A S C R A P B O O K O F S O L U T I O N S F O R T H E P H O T O G R A P H E R
Enhancing the enjoyment of taking pictures with news that matters, features that entertain and images that delight. Published frequently.
14 February 2024
In this recurring column, we highlight a few items we've run across that don't merit a full story of their own but are interesting enough to bring to your attention. This time we look at Tine Poppe, Mother Nature, Black photographers, limited palettes, comments combined, NX MobileAir, authenticity, Double Click and Backblaze drive stats.
- In Gilded Lilies, Sophie Wright interviews Tine Poppe about her portraits of cut flowers shot against landscapes ravaged by climate change. "The cut flowers were portrayed in front of prints of my own images from landscapes that have changed appearance since the images were shot, due to floods, draughts, fires, landslides or earthquakes," she says.
- Rob Wood presents 17 Gorgeous Photos of Mother Nature.
- Chris Gampat and VSCO's Ashely Robinson collaborated on this list of 22 Black Photographers to Watch.
- In Limiting the Palette, Harold Davis suggests "a limited palette of colors can actually seem more colorful than a full spectrum of rainbow colors."
- Mike Johnston caught up with reader comments in Remedial Tuesday, publishing comments from five stories in one gulp. "It took me eight solid hours of work today to untangle all the messed-up comment moderation from the past two weeks," he writes. His new pacemaker must be doing its job.
- In The NX MobileAir Mess, Thom Hogan lists five serious problems with the product whose sole task is sending files from a camera to an FTP server.

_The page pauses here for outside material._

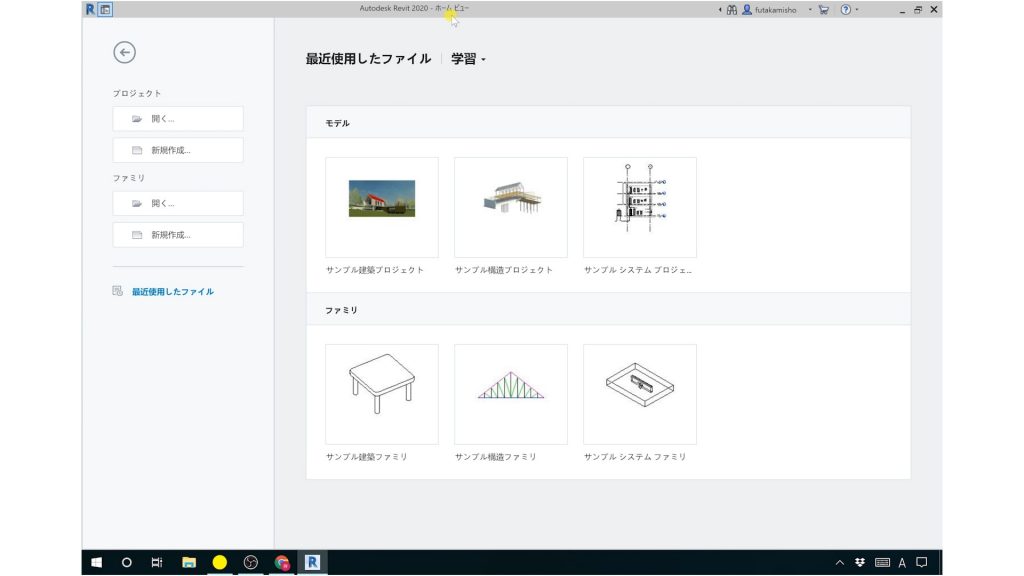Viewport: 1024px width, 576px height.
Task: Expand the 学習 dropdown
Action: [465, 59]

- In Authenticity in the Digital Age: Going Beyond Certified Organic, Hans Hartman explains why it matters that Google, Meta. and OpenAI will label GenAI images specifically
- Double Click by Carol Kino is a dual biography of the lives of pioneering twin fashion photographers Frances McLaughlin-Gill and Kathryn Abbe. The pair rose to prominence during New York's glamorous magazine heyday of the late 1930s and 1940s during a brief window of expanded opportunities for women before and during World War II. The Scribner title will be published Mar. 5.
- In Backblaze Drive Stats for 2023, Andy Klein reports failure rates for 269,756 data drives covering 35 drive models, comparing those rates to previous years and presenting the lifetime failure statistics. "The 6-TB Seagate drives are over 8.6 years old on average and, for 2023, have the lowest Annualized Failure Rate for any drive size group potentially making a mockery of the age-is-related-to-failure theory, at least over the last year," he writes.